Items from a dataset:

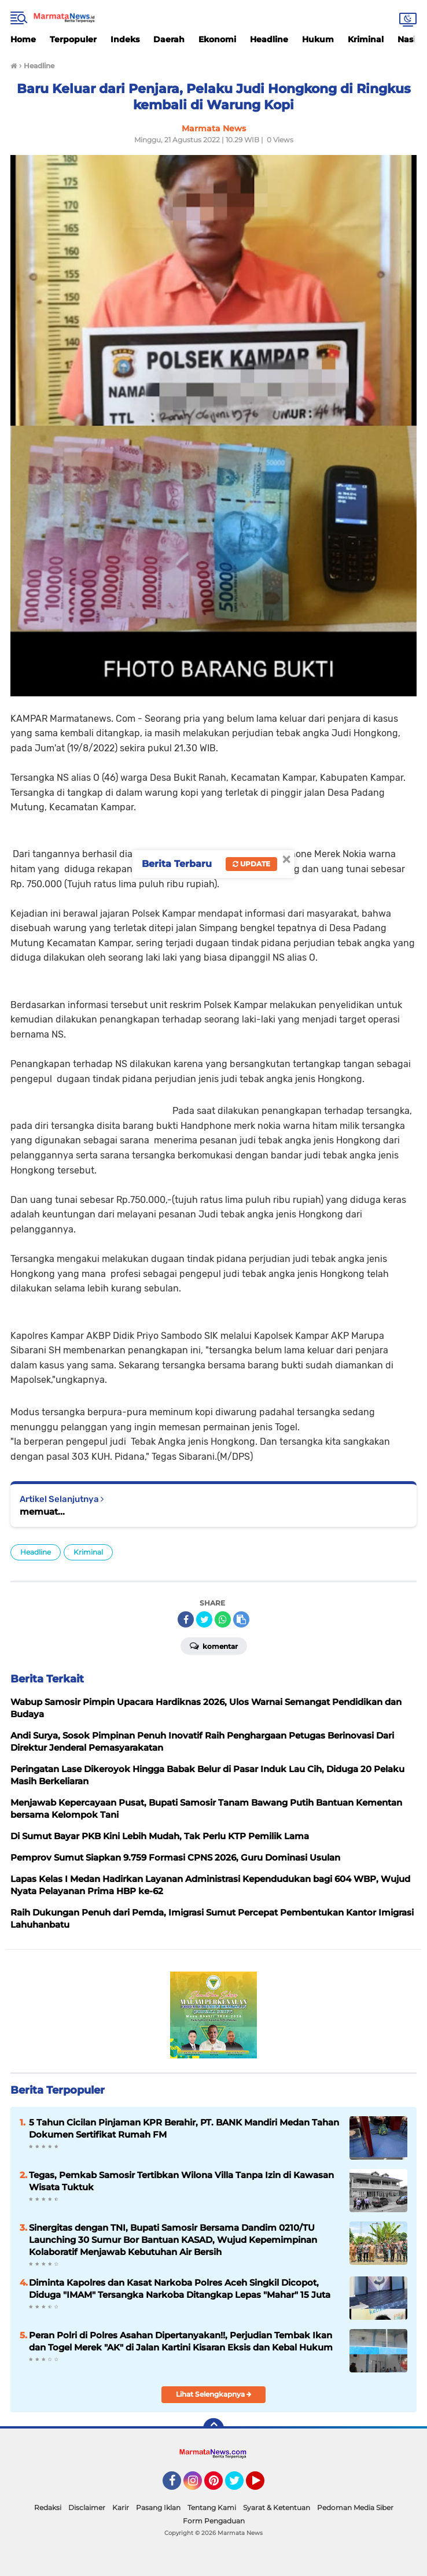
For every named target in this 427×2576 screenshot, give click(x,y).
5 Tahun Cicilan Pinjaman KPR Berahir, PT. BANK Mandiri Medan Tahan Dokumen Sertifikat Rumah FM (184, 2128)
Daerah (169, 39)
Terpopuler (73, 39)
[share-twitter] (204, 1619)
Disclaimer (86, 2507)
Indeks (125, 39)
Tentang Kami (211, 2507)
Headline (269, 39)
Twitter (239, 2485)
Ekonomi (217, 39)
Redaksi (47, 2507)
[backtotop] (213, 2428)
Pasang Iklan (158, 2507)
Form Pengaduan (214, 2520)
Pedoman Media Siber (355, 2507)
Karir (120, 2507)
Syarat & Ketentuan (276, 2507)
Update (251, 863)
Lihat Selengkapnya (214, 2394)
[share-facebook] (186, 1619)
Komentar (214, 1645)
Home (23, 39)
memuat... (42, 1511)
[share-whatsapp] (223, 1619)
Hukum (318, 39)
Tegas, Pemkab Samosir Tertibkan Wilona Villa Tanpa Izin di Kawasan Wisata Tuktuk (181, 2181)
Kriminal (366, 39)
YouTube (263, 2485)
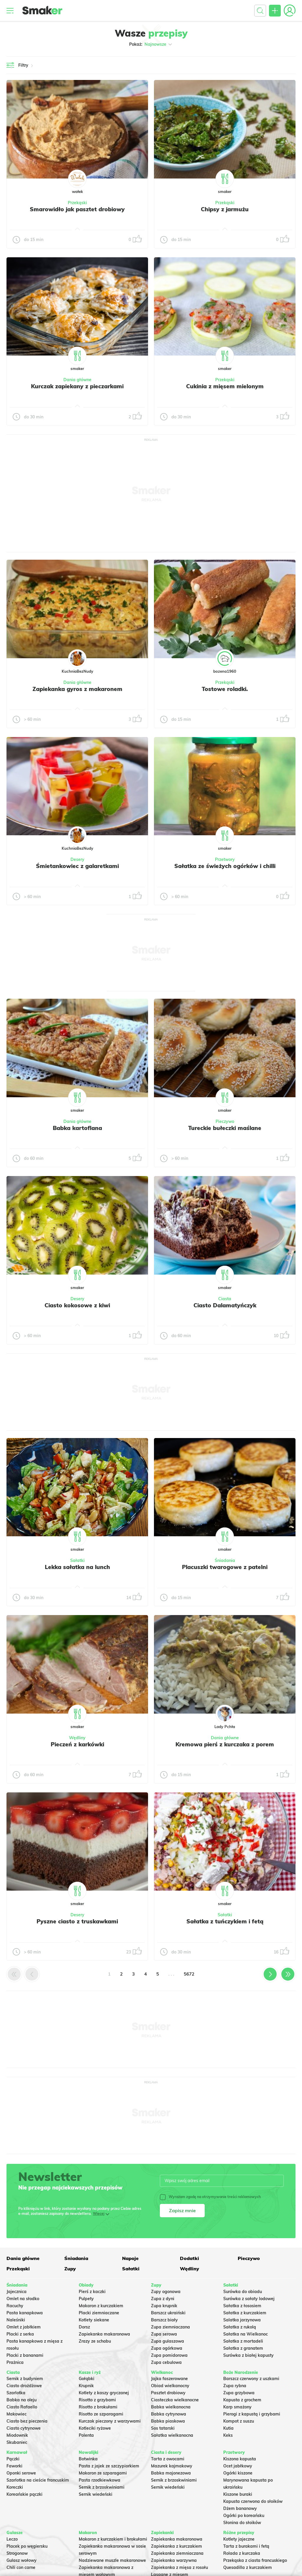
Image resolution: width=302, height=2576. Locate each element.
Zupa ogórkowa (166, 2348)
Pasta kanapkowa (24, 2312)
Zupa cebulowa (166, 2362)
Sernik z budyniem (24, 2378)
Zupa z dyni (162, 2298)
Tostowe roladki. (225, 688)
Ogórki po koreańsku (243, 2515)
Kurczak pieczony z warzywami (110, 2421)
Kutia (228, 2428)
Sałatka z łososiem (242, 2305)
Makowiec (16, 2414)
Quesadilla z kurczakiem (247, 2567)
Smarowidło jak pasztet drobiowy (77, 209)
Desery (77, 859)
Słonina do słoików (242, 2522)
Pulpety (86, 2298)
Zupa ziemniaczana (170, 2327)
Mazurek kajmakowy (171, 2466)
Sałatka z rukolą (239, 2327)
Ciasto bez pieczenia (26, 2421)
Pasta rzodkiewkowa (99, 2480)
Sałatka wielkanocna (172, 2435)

* * *

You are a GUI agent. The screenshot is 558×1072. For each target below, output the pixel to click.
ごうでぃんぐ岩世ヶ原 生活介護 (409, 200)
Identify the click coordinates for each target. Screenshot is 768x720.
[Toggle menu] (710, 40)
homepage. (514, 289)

...

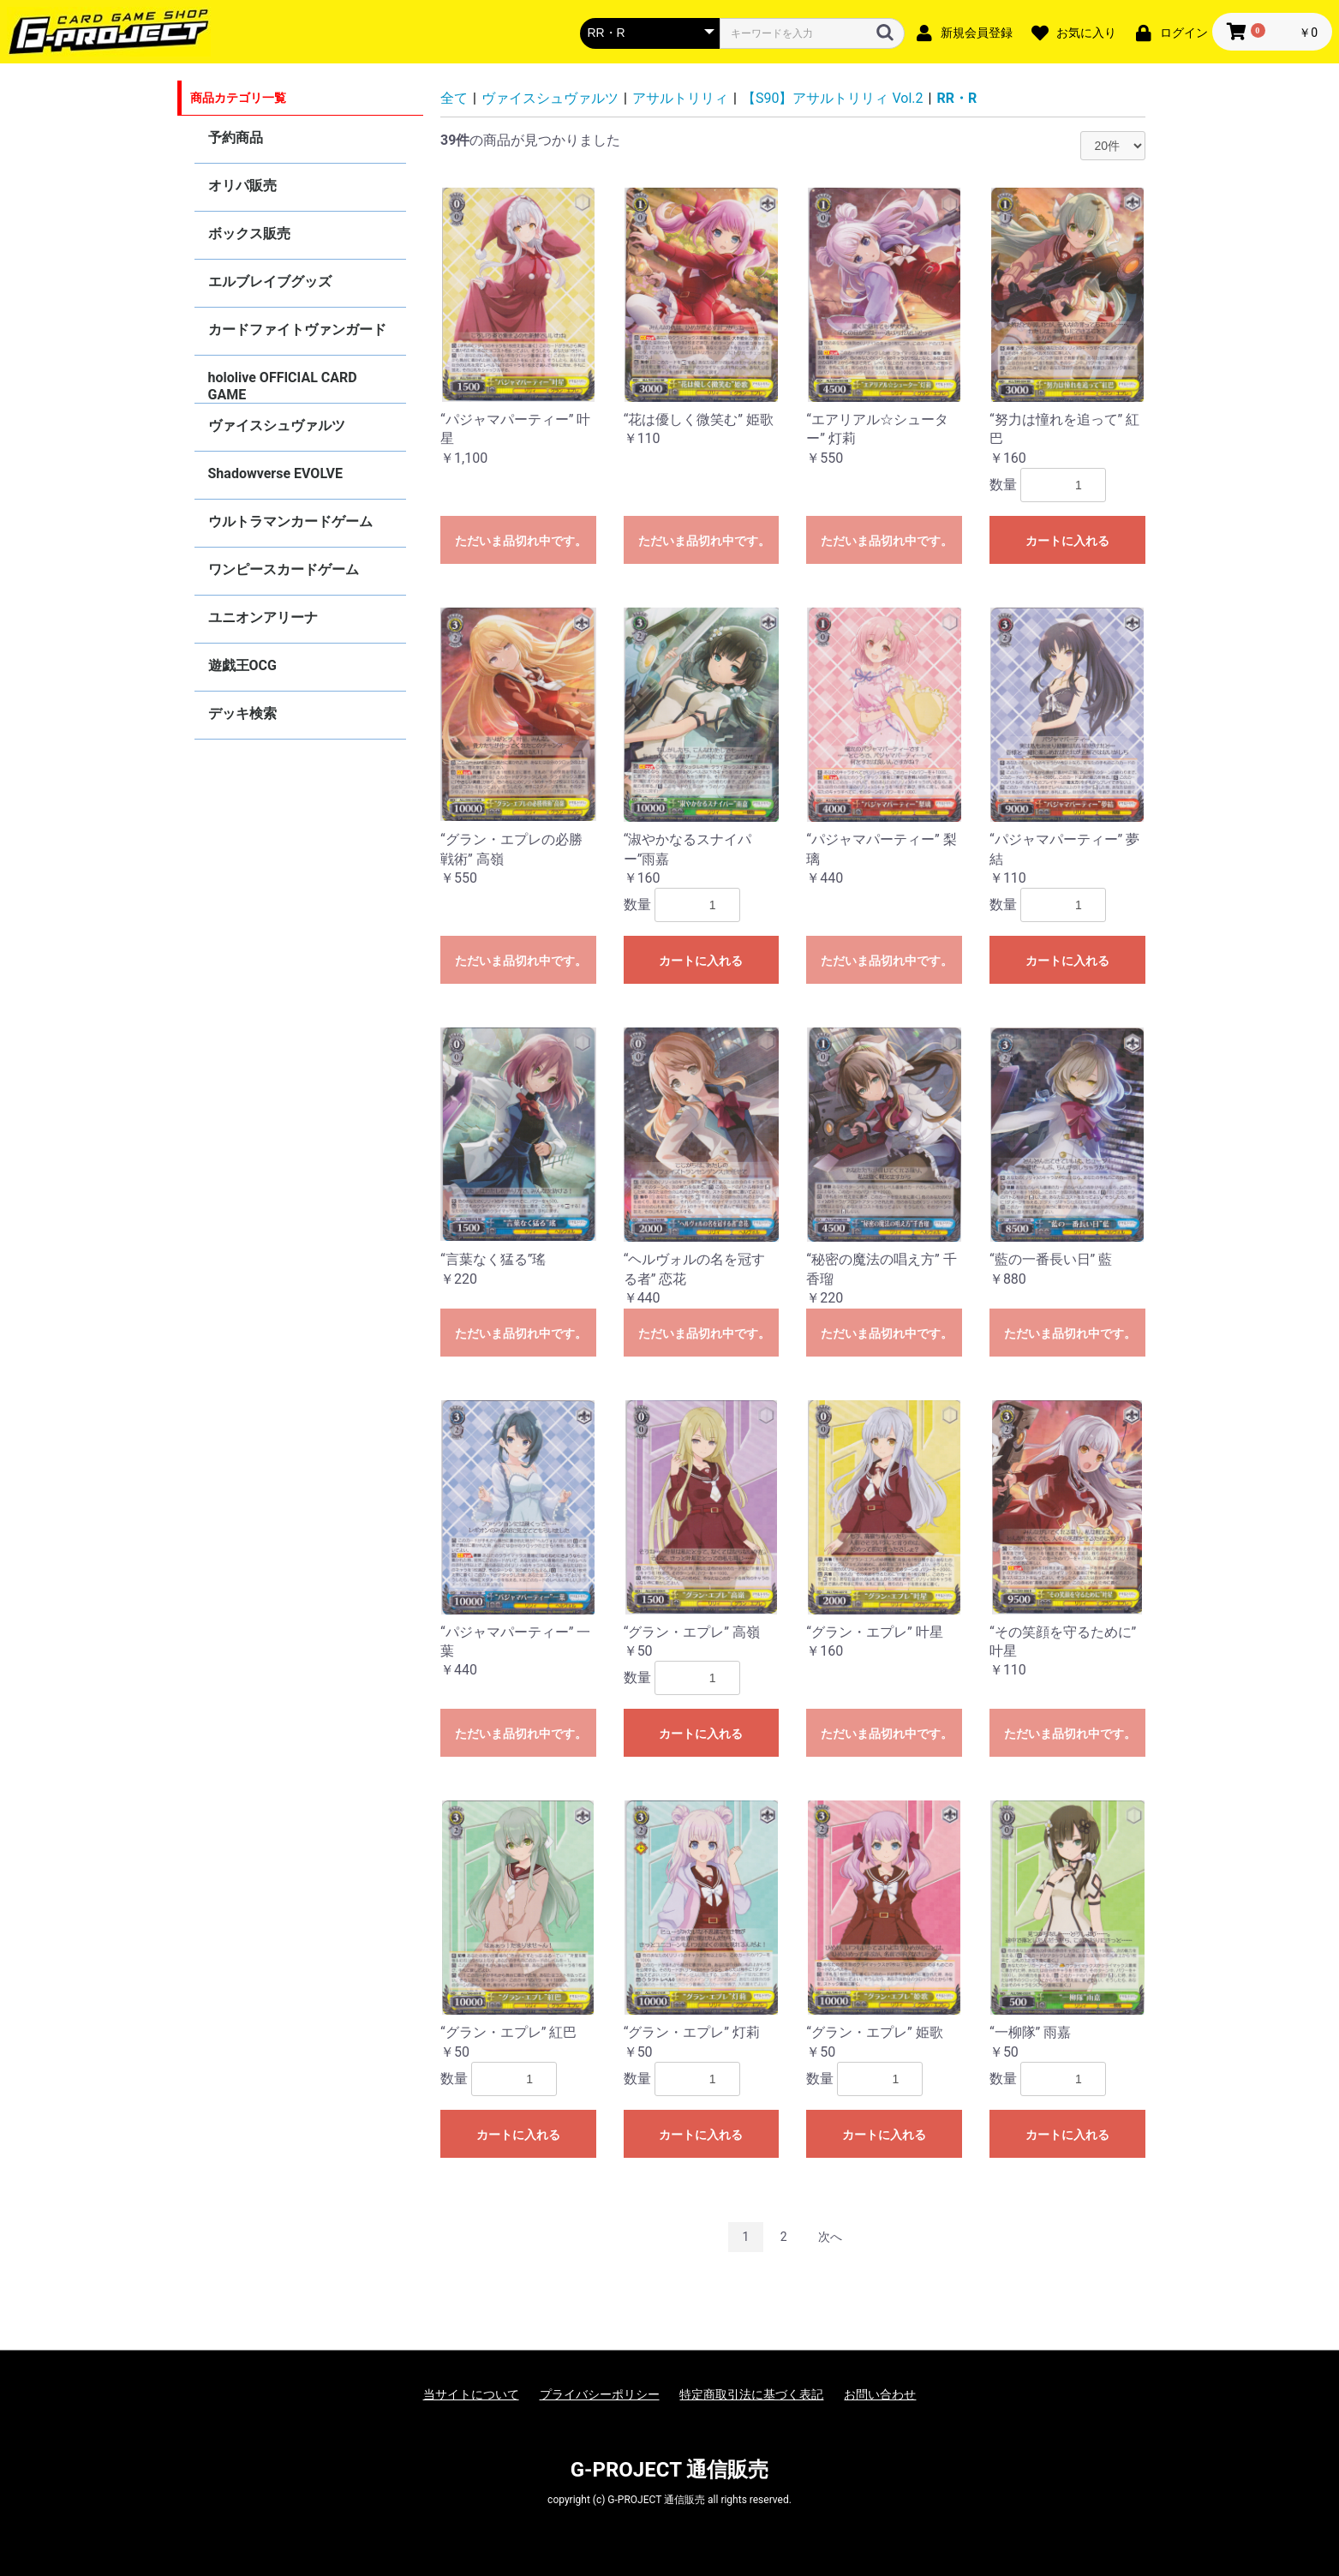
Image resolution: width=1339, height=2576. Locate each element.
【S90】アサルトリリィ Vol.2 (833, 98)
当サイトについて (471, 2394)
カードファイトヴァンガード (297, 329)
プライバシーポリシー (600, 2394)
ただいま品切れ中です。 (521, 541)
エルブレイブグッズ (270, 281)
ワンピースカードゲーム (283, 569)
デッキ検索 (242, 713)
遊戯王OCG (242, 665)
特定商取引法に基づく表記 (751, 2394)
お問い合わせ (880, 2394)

GOAL OF THE EXERCISE. Count how many lines above contain the string "click", where case matters. Give only the number.

ANSWER TO THIS PROBLEM. 3